I grew up in hurricane country, so I know this feeling.
The storm is brewing. Clouds building on the horizon, a charge in the strangely greenish air; you can see it coming from miles away. The waiting is the worst. You do what you can to prepare: tape the windows, buy batteries and water. You don’t leave, because this is your home. You wait, and hope that, when the storm hits, you’ll be able to ride it out.
The storm finally hit my architectural firm last Tuesday. One of my coworkers gave notice that he was leaving. He did not bring the storm; his was simply an evacuation notice. And, as forecast, the storm came in the following day.
Due to economic climate change, the storm that finally hit my office has been all too common in the past few years. We’re finishing up existing projects. We have no new work. We’ve been struggling with this for a while. Fortunately, this storm is localized. Our main office in California has more than enough work, and the extra has been a lifeline for our office, at least for a while. At this point, however, things are looking bleak.
The lease on our office space runs through January, and it appears that our Seattle office, where I have worked for the past three years, will close by the end of the year.

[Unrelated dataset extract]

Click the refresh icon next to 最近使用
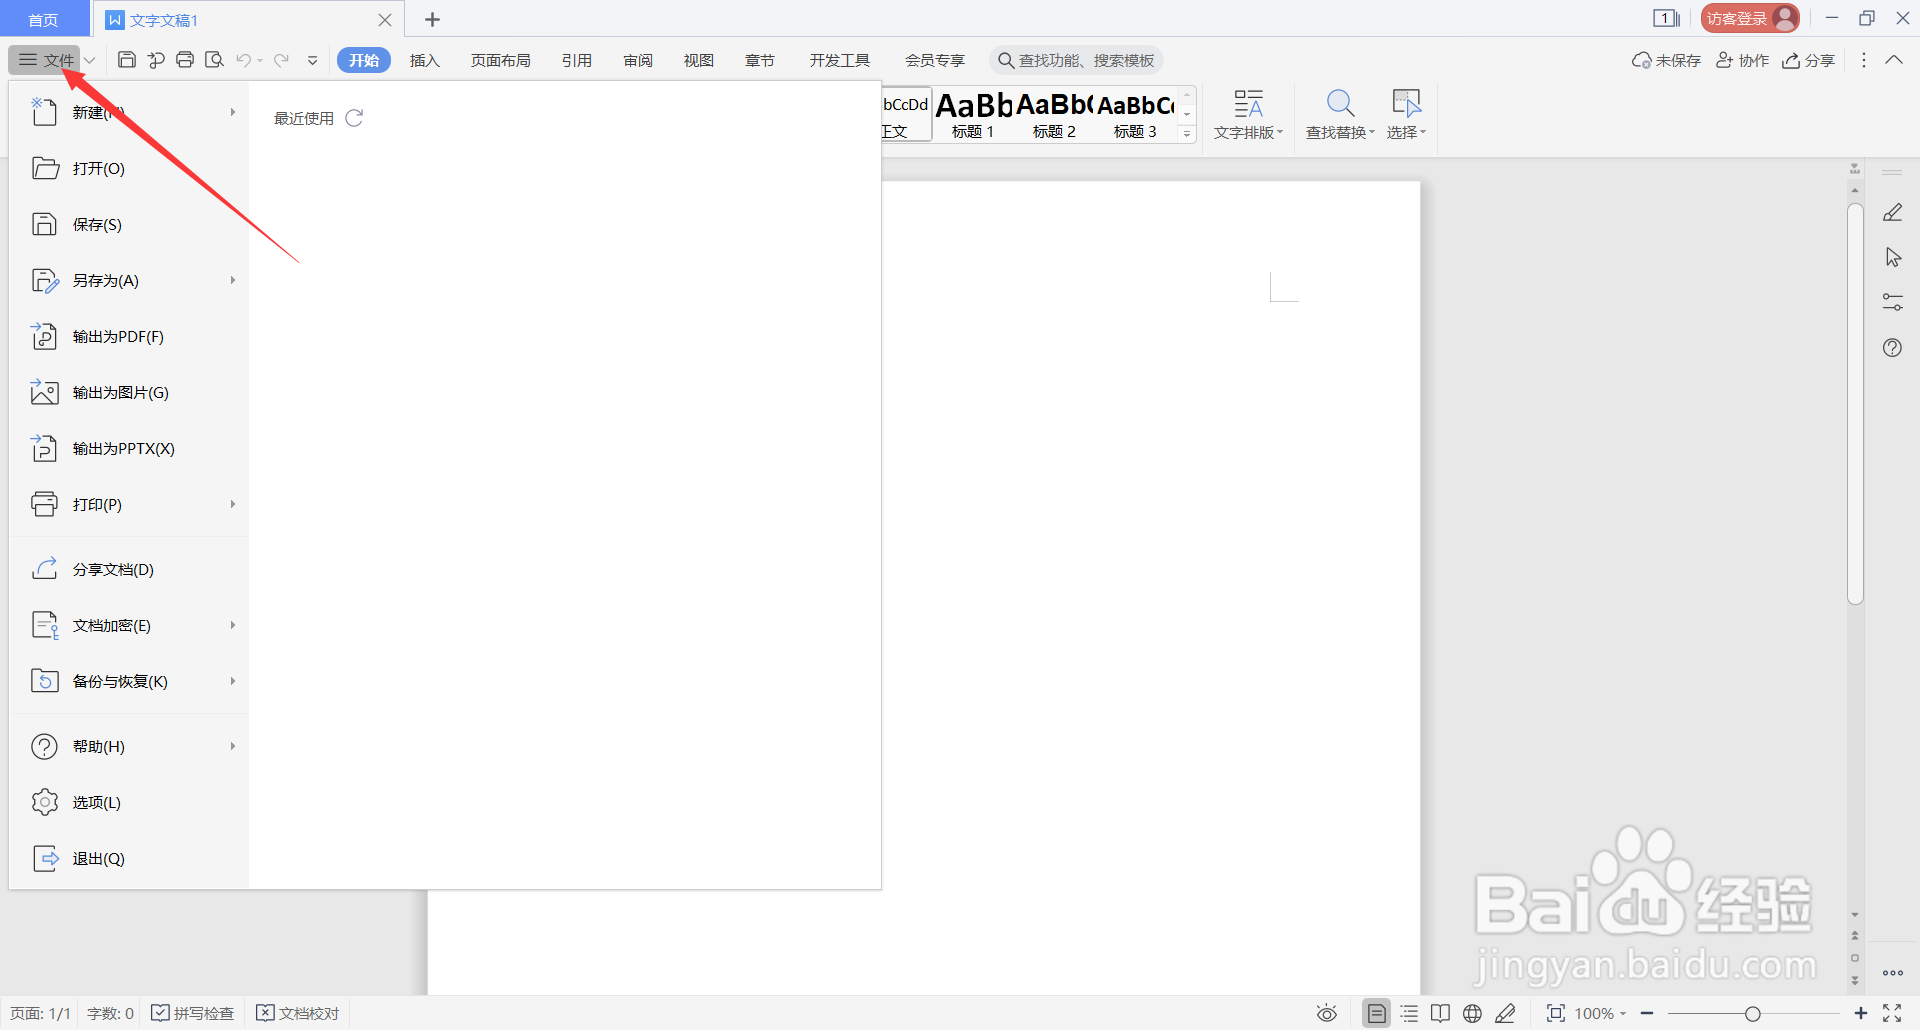The height and width of the screenshot is (1030, 1920). pos(355,117)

If I want it, there is a job waiting for me at the office in California. It’s good to feel wanted, and to know that I have that option. My husband and I have thought of moving back to the Bay Area, which is where we lived prior to moving here. There are many considerations, financial and otherwise. If we decide to stay in Seattle, my very well-connected boss will help me find another job with a good firm here. One way or the other, this storm is bringing big changes.
So, right now there’s lots of wind and rain, and I’m feeling constantly buffeted. (Not as bad as the cancer tornado we had earlier this year… but, damn, I’m tired of being blown around.) Because I have been through a storm or two before, I do know what to expect. Eventually, the eye will arrive. There will be some calm, and clarity, and decisions will be made. Of course, there will be rain and wind the other side of the eye, but, in time, this storm too shall pass.